AI Endoscopic Data

  • Research type

    Research Study

  • Full title

    Video Data Collection to train AI and develop AI enhanced Videolaryngoscopy Software

  • IRAS ID

    343669

  • Contact name

    Rajinder Chaggar

  • Contact email

    rajinderschaggar@nhs.net

  • Sponsor organisation

    London North West University Healthcare NHS Trust

  • Duration of Study in the UK

    1 years, 0 months, 1 days

  • Research summary

    Background
    A patient may require a breathing tube (tracheal tube) to be placed into their windpipe (trachea). This procedure is known as tracheal intubation and allows a breathing machine (ventilator) to move an oxygen-air mixture in and out of the patient’s lungs. Instruments called videolaryngoscopes are used to aid insertion of the tracheal tube through the patients mouth. Videolaryngoscopes come in different shapes and transmit a video image of the tracheal opening to a screen.
    No equipment exists that can assist in identifying anatomy during intubation, manipulating the videolaryngoscope or delivery of the tracheal tube.
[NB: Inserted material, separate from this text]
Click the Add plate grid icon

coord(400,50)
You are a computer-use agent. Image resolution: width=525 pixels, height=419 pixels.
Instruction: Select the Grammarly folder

The consequences of not being able to intubate or deliver oxygen could be catastrophic leading to death if no alternative strategy is used. The development of software/artificial intelligence assistance that support intubation using a videolaryngoscope would increase safety and reduce potential harm to the patient.
    We have developed an AI assistance device that can support intubation using a Macintosh-shaped videolaryngoscope (this is a particular defined curve for a videolaryngoscope) in a manikin and patients. This was produced by collecting video data of Macintosh-shaped videolaryngoscope intubations and training the AI software to assist in intubation. Our software has been tested in and shown to be superior when compared to standard care (submitted for publication in a peer-reviewed journal, the British Journal of Anaesthesia). The patient trial is currently being ongoing at Inselspital in Bern, Switzerland using a CE certified, clinical version of larynGuide.

    Aim
    We now wish to develop a similar AI assistance software that works with other types of videolaryngoscope including hyperangulated (very curved), straight, and varying sizes of Macintosh-shaped videolaryngoscopes. This would allow a complete ‘assistance’ package around the use of videolaryngoscopes regardless of which shaped device was used. There is NO difference to the usual care of patients. In order to develop the AI assistance we need to collect video data of the intubation using a videolaryngoscope so we can train the AI software. This video data can be recorded through the videolaryngoscope device itself onto a memory card and is anonymous. In addition to the video data we would need patient demographics including age, sex, ethnic background, height, weight and a comment about intubation using the video classification of intubation score. This information is necessary for undertaking the procedure and documentation, as standard care, and does not require additional tasks. We hope this will enable all patient groups to be able to benefit from the AI assistance device.

  • REC name

    Yorkshire & The Humber - Leeds West Research Ethics Committee

  • REC reference

    25/YH/0079

  • Date of REC Opinion

    7 Apr 2025

  • REC opinion

    Favourable Opinion